Everyone that has played the game and those of us that are still playing the game, will tell you how difficult it is to hit a baseball. In fact, one can argue, it is the most difficult athletic movement to create in sport. Just think of the thousands and thousands of swings that hitters take over their years of playing. And those thousands of swings that are taken still don’t produce positive results - the failure rate exceeds 70% for any hitter, even those that are the best in the world!
One of the inherit problems with hitting is not necessarily the actual movement pattern of the hitter, or the art of tracking a pitch (although, I would say visual awareness of a pitch is by far the most critical element and least spoken about or taught), or the strength or the athletic ability of a hitter, but it is their sheer lack of simple awareness to elementary items prior to their at bat.
At younger levels, most hitters walk toward the batter’s box and may or may not look at their coach for a sign (although, at younger levels, perhaps a sign is not even necessary). Then they proceed to step into the batter’s box without a plan. Now, this blog is not specifically about having a plan to hit, but is merely pointing out simple items each hitter has control over. As we all know, once the pitch is on the way, the flight, speed, visual tracking, movement and swing, will be predicated by the ball. Then the guy behind the catcher, usually wearing a blue shirt, grey slacks with a black mask and a ball and strike counter will make a judgment call on the pitch. It will be a ball or a strike; there is nothing else they can call. As hitters, we have no control over the umpire, so we better learn to manage the things over which we have control.
Now, just what is it that hitters should be aware of and have total control over? First, it really chaps me that so many hitters approach the plate, step into the batter’s box and stand there looking like a damn statue or like they are cast in bronze (not gold). They have their feet in cement and are stuck. That is a crying shame. So, what is the deal? The deal is straightforward - get in the box and create some sort of rhythm. Rhythm is a relaxer of the body and is used to create a tension free feel; it is used to get the body ready to fire an explosive movement. Rhythm is created from the ground up. So often I see kids who only create rhythm (if they have any at all) with their hands, but what so many fail to grasp is all strength (if one wishes to use "power" as the word of reference, fine) is derived from the ground up. Sure, just having the hands move a little creates some rhythm, but the key is finding rhythm with the feet. Hitters - be more aware of your rhythm and use that rhythm as an internal clock to sync up to the pitcher.

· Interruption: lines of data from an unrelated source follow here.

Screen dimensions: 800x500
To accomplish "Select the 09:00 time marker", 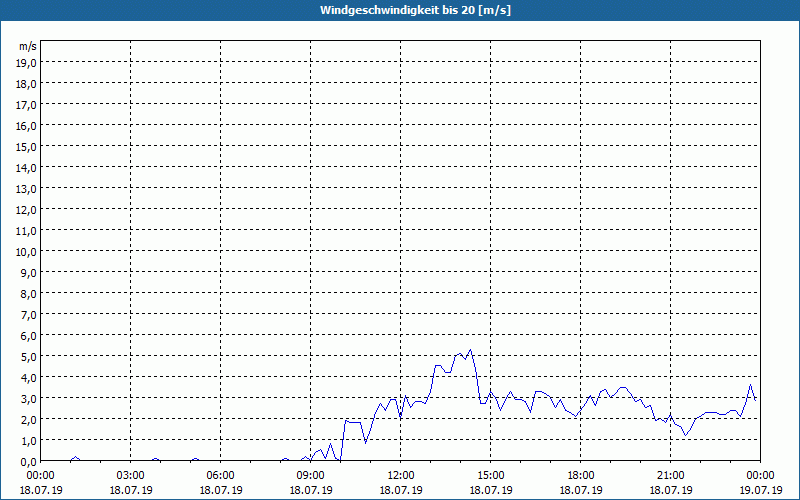I will (311, 475).
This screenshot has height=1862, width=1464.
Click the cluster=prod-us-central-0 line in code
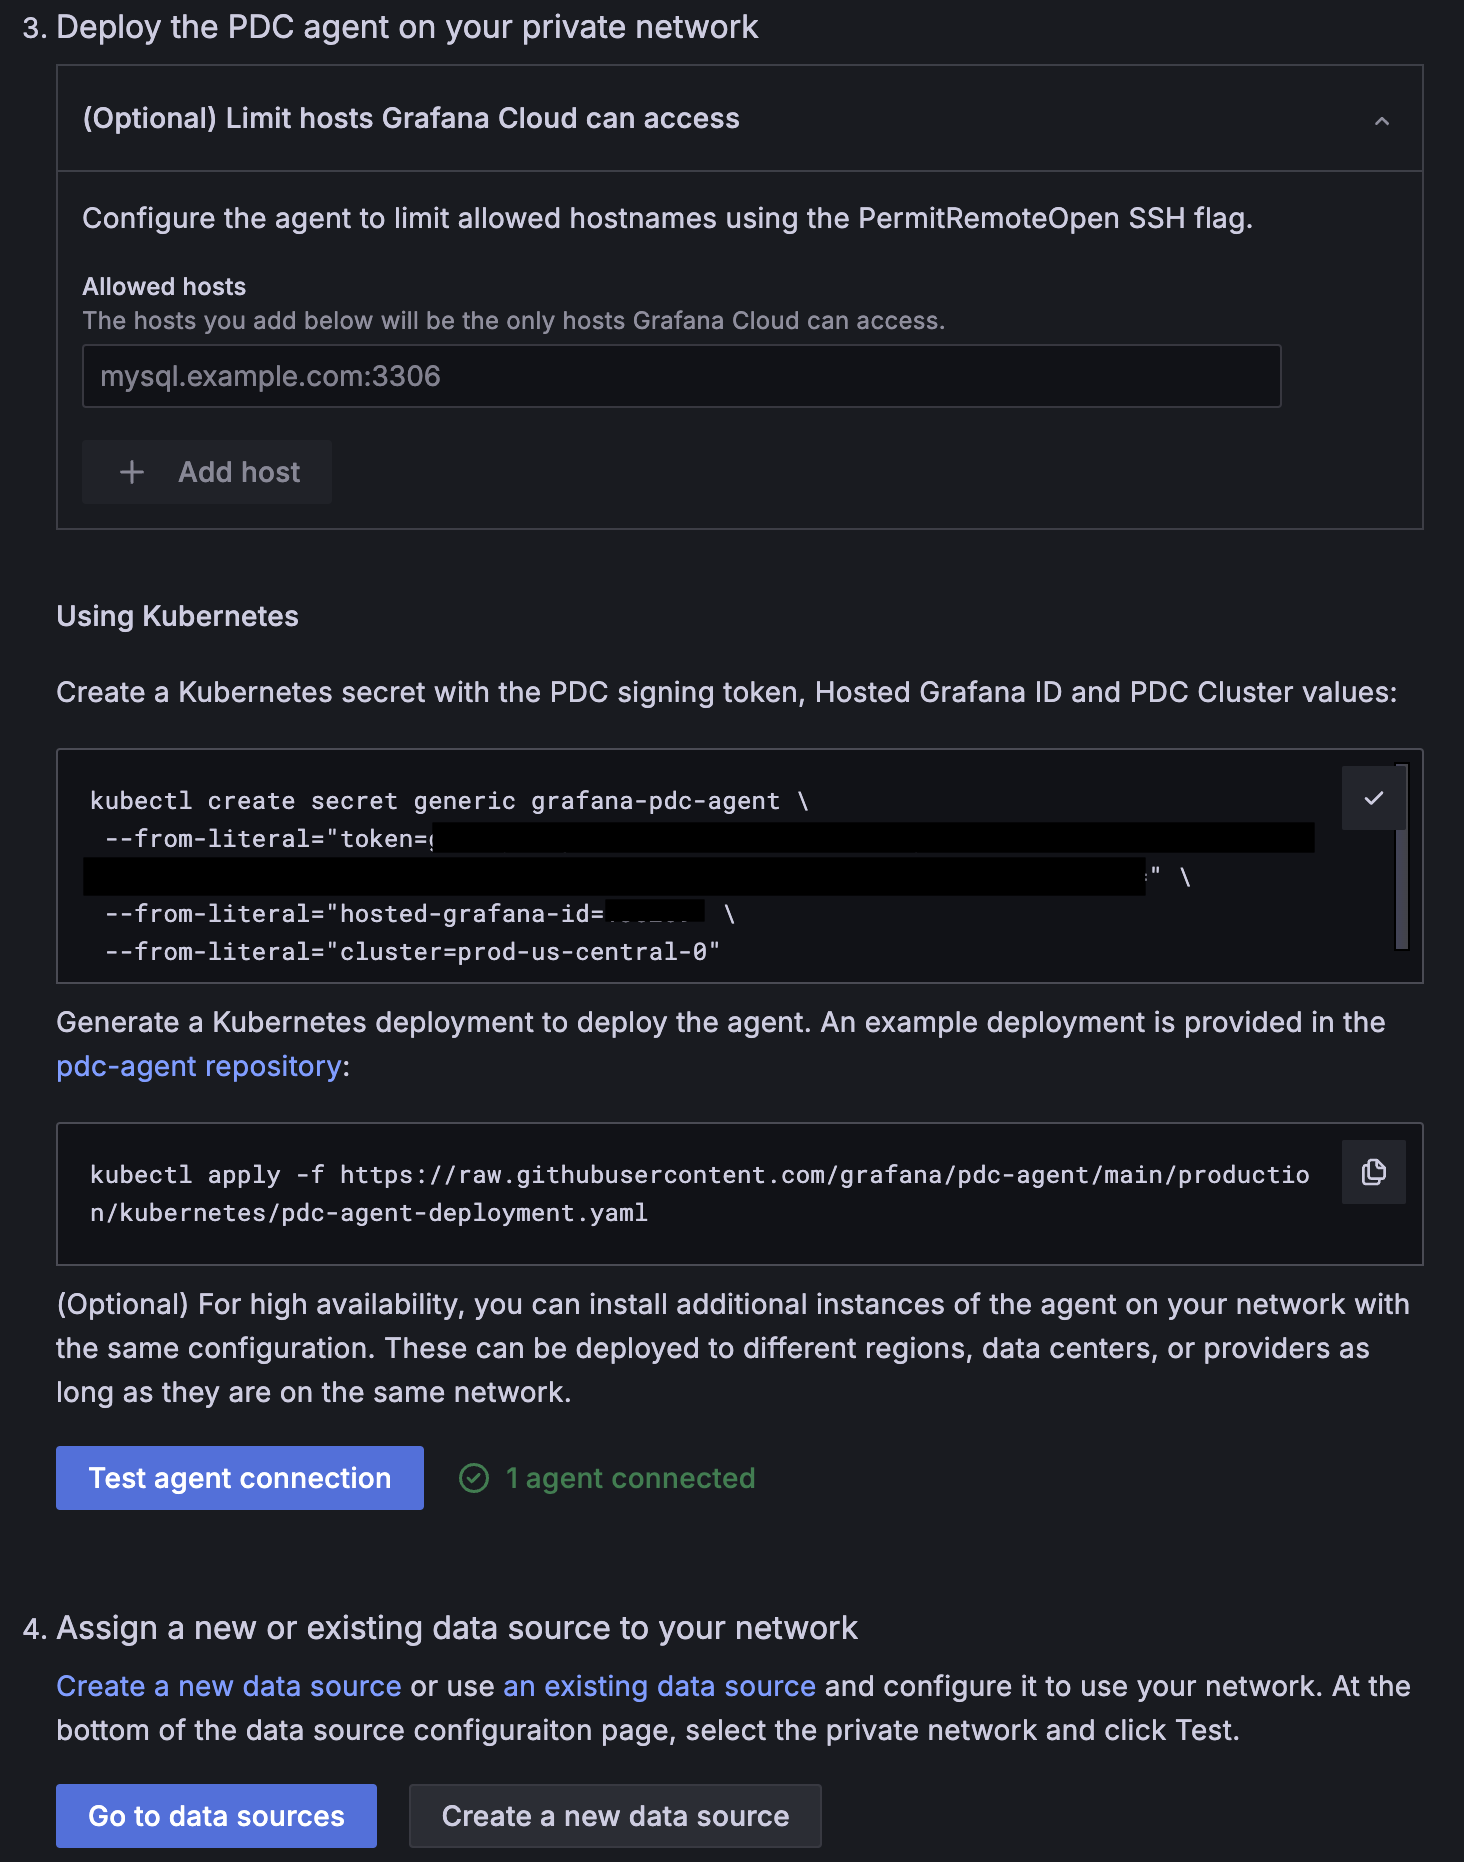(412, 952)
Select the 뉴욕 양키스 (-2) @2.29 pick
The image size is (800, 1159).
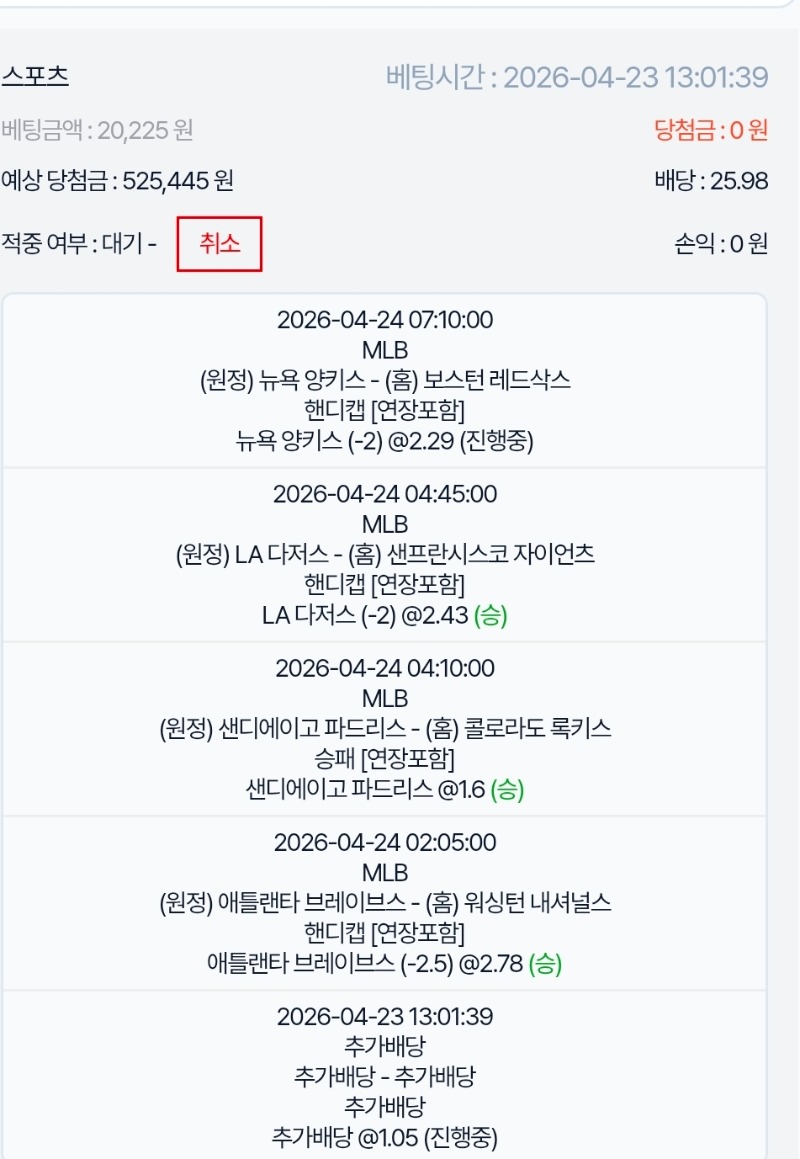tap(385, 442)
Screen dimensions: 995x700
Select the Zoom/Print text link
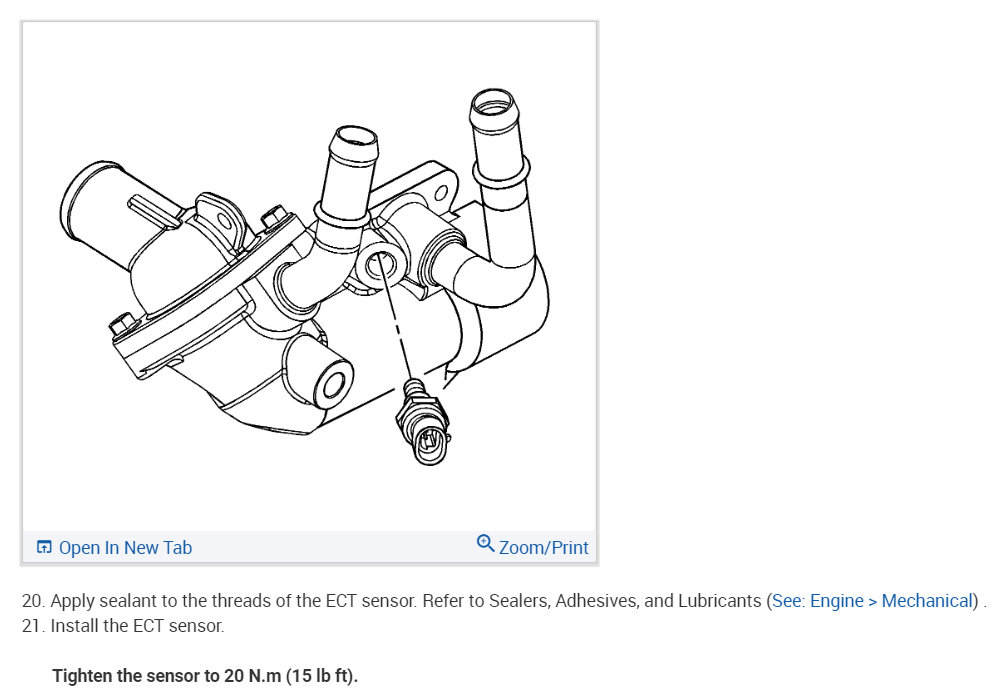543,548
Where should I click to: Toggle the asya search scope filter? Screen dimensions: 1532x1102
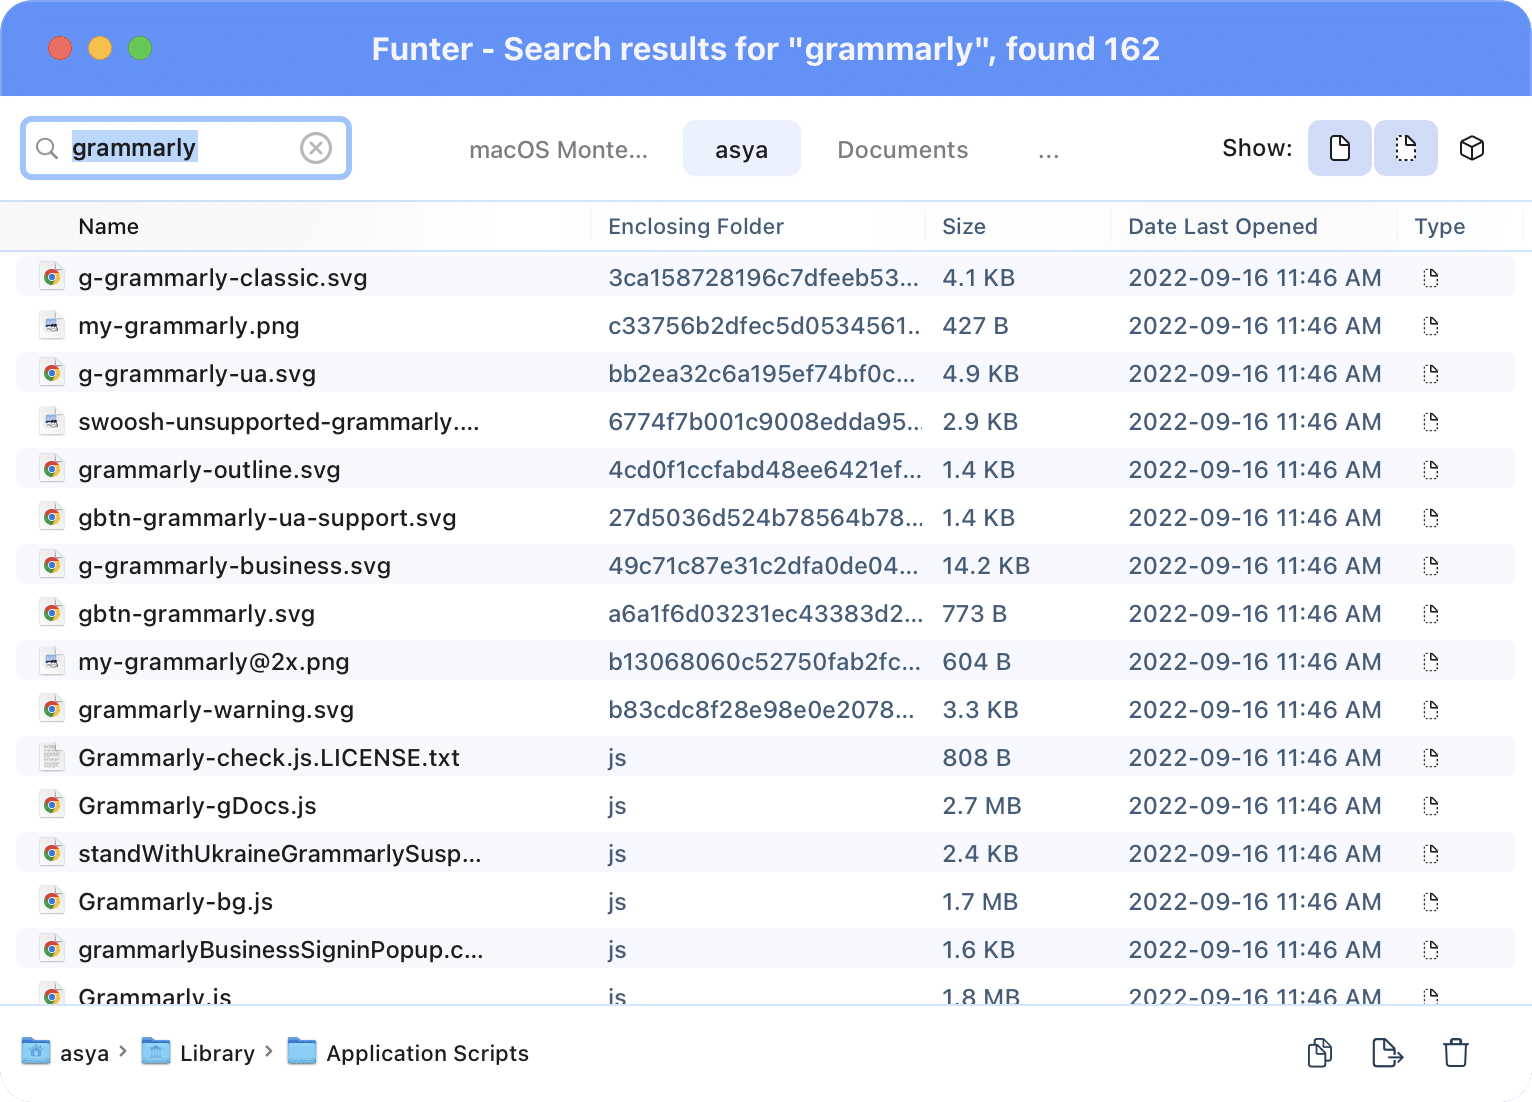(741, 148)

Second, hitters need to be aware of the situation in front of them. Every hitter should, prior to addressing the plate, take a quick scan of the defence. Guess what, that is rarely done! Not sure why. Next time you watch a big-league game, take notice how these professional hitters take a quick visual scan of the defensive alignment. The defence will change positioning from hitter to hitter, pitch to pitch and pitcher to pitcher. When hitters become more aware of that defence, they may pick up an indication of how they will be pitched to. Questions to be asking before the at bat…Where is the infield playing? Is the third baseman back? How is the pitcher pitching to others in the lineup? How deep or shallow is the outfield playing? How far or close off the base is the first baseman? These are just a few of the awareness items hitters must address prior to engaging into their at bat.
Third, hitters should have a pre-pitch routine that is repeatable. In other words, when the hitter steps out of the box, are they sticking to a routine, are they breathing with controlled inhales and exhales? So much value is gained from what hitters do between pitches. Once they step back into the batter’s box, they become automated because they followed a routine allowing their instincts to take over and their minds to be clear.
Watch hitters that hit versus hitters that want to become great hitters - there is a difference. They have a plan, they analyse the situation, they have a pre-pitch routine and employ body rhythm to sync up to the pitcher. Great hitters are aware of, and get after, what they can control.